**Exercise data:**
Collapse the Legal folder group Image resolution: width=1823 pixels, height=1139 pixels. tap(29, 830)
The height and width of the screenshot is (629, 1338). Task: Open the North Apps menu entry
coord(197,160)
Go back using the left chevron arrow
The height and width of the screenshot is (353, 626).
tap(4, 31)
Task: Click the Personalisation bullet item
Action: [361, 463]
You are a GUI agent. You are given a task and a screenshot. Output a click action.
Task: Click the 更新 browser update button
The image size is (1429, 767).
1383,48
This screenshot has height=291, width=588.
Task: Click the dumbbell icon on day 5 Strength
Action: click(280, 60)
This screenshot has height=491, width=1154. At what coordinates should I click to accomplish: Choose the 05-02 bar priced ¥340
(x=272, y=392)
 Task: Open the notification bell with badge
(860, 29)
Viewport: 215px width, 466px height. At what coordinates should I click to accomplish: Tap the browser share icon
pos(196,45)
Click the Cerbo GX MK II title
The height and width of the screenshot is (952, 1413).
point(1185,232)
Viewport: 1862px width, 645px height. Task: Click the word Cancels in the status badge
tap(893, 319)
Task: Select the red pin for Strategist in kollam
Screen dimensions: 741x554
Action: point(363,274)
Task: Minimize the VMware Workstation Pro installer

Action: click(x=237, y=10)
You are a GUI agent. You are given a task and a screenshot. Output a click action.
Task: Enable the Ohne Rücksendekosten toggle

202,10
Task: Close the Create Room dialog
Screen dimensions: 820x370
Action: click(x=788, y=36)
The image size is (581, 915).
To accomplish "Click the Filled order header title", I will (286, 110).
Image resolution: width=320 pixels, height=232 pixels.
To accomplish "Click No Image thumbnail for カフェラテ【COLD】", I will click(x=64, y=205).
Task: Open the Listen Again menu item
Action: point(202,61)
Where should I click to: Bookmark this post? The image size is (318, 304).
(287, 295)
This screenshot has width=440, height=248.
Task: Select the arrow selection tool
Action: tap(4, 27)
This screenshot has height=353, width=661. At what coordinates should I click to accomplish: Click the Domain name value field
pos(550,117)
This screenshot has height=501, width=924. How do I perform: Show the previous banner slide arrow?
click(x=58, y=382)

**Short exercise:**
Return all of the rows above unchanged, reproducing each line in its original order and form.

**Output:**
Collapse the Legal folder group Image resolution: width=1823 pixels, height=1139 pixels. tap(29, 830)
The height and width of the screenshot is (629, 1338). Task: Open the North Apps menu entry
coord(197,160)
Go back using the left chevron arrow
The height and width of the screenshot is (353, 626).
tap(4, 31)
Task: Click the Personalisation bullet item
Action: [361, 463]
You are a GUI agent. You are given a task and a screenshot. Output a click action.
Task: Click the 更新 browser update button
The image size is (1429, 767).
1383,48
This screenshot has height=291, width=588.
Task: Click the dumbbell icon on day 5 Strength
Action: click(280, 60)
This screenshot has height=491, width=1154. At what coordinates should I click to accomplish: Choose the 05-02 bar priced ¥340
(x=272, y=392)
 Task: Open the notification bell with badge
(860, 29)
Viewport: 215px width, 466px height. At what coordinates should I click to accomplish: Tap the browser share icon
pos(196,45)
Click the Cerbo GX MK II title
The height and width of the screenshot is (952, 1413).
point(1185,232)
Viewport: 1862px width, 645px height. Task: Click the word Cancels in the status badge
tap(893, 319)
Task: Select the red pin for Strategist in kollam
Screen dimensions: 741x554
Action: point(363,274)
Task: Minimize the VMware Workstation Pro installer

Action: click(x=237, y=10)
You are a GUI agent. You are given a task and a screenshot. Output a click action.
Task: Enable the Ohne Rücksendekosten toggle

202,10
Task: Close the Create Room dialog
Screen dimensions: 820x370
Action: click(x=788, y=36)
The image size is (581, 915).
To accomplish "Click the Filled order header title", I will (286, 110).
Image resolution: width=320 pixels, height=232 pixels.
To accomplish "Click No Image thumbnail for カフェラテ【COLD】", I will click(x=64, y=205).
Task: Open the Listen Again menu item
Action: point(202,61)
Where should I click to: Bookmark this post? The image size is (318, 304).
(287, 295)
This screenshot has width=440, height=248.
Task: Select the arrow selection tool
Action: tap(4, 27)
This screenshot has height=353, width=661. At what coordinates should I click to accomplish: Click the Domain name value field
pos(550,117)
This screenshot has height=501, width=924. How do I perform: Show the previous banner slide arrow?
click(x=58, y=382)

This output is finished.